There's a likable madness about the old man, but the daughter panders to his every request even when she feels it's a waste of time. When the film transcends briefly into the road-movie territory, he begins singing and she joins in discreetly. To an outsider, it seems like a dysfunctional family trying to keep to itself, experimenting with the very definition of conventional, but to them it is a routine they have been maintaing for a long time. Sircar's and Chaturvedi's triumph here is that the audience is never made to feel as if they are scrutinizing an unorthodox, reclusive family. To make Piku a noteworthy attempt as an offbeat comedy-drama, the quirky potential of the story is never exploited. Instead, it is treated as one would treat a more conventional drama that involves an eccentric family.

Sircar only plays to his strengths here. He has the ability to keeps a carefree tone throughout, even when the characters discuss some rather weighty themes, and employs very little to no melodrama to make an impact. The scenes do not linger longer than it is necessary. This tautness gives Piku its zing that even a well-cut thriller rarely provides by burning through a bag of tricks. This is old school filmmaking.

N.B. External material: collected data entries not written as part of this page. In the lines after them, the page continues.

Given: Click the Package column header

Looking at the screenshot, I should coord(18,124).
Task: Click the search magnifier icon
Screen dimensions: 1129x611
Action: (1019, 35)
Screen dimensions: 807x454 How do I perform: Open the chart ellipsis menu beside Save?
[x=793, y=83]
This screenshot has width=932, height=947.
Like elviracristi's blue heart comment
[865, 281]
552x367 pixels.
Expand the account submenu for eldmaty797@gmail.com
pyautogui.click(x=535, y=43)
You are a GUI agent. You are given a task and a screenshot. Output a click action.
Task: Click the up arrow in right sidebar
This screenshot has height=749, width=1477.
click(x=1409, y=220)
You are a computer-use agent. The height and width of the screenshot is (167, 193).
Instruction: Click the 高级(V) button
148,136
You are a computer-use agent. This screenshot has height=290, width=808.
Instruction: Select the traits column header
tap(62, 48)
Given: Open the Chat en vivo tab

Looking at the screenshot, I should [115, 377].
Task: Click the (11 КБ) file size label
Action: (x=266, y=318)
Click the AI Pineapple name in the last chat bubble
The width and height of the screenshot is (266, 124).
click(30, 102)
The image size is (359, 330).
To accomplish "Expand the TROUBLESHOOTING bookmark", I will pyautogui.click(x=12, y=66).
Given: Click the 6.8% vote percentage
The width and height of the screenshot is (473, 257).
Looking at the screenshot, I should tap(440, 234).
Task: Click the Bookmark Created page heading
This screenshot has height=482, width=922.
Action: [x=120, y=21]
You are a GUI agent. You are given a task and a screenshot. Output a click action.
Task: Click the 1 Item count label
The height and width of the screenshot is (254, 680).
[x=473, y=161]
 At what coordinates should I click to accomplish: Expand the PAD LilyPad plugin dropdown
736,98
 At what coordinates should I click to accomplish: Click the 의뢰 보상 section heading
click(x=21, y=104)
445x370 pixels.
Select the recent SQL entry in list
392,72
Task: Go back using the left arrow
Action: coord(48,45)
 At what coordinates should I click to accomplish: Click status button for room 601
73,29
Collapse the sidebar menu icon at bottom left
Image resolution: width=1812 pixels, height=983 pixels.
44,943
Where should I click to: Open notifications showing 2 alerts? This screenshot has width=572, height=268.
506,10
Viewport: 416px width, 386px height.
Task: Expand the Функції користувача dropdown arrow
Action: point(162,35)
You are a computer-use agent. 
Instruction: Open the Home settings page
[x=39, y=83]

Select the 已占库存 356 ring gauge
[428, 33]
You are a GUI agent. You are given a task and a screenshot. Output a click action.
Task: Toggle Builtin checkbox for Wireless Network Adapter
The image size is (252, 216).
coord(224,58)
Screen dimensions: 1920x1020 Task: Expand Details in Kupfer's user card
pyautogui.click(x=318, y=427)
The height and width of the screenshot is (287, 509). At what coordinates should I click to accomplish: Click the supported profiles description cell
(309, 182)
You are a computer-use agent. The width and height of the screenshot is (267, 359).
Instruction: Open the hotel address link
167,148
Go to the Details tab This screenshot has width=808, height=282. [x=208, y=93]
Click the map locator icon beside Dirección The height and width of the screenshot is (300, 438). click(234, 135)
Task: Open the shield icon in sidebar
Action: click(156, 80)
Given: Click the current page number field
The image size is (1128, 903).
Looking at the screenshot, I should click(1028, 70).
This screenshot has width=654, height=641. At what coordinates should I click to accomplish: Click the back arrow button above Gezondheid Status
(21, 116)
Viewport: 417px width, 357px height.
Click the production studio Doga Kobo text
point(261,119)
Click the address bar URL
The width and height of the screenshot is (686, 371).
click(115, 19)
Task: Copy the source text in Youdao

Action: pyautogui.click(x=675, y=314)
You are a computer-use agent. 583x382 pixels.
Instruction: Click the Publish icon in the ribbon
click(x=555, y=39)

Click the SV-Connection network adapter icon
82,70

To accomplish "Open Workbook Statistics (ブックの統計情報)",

The performances need to be exacting, carefully spontaneous and multilayered to make a film like this work, and the cast performs small marvels. This definitely is the most well-acted Hindi film of the year till now, but there is an actor who stands out among them all. Amitabh Bachchan, the veteran who is probably in the most diverse phase of his career currently -- and what a fine, fine career he has had! -- turns Bhashkor into one of the most winsome characters I have seen in Hindi films recently, and each moment of his screen time is one to cherish. He's gullible, acid-tongued, delightful, chatty, unapologetically proud of his heritage and overly protective of his daughter, much like any 70 year-old senile person, and Bachchan's earnest, flawless performance is one of his very best. He pulls off each variation fantastically. Bhashkor's silent acceptance of his daughter as the mother figure in his life is handled with real delicateness, and Sircar deserves pats on his back for that.

My only grouse -- and this is only nitpicking -- is that a film like this needs to be shorter, not as prolonged as Piku is. And it drags a wee bit towards the end with repeated but admittedly amusing conversations tackling the different ways a person can defecate, but their very presence does not serve any purpose.

Ultimately, Piku is nothing but a crowd-pleaser that hinges on nostalgia and pits enjoyable characters against each other to fulfill the void of entertainment. And in that respect, it is a smashing success.

As if the scene featuring an intoxicated Bhashkor dancing wasn't enough to soak up, there's a sublime sequence at the end that shows him cycling through the teeming, pastel streets of Kolkata. I would pay a fortune to be at the place where the idea for that sequence was conceived.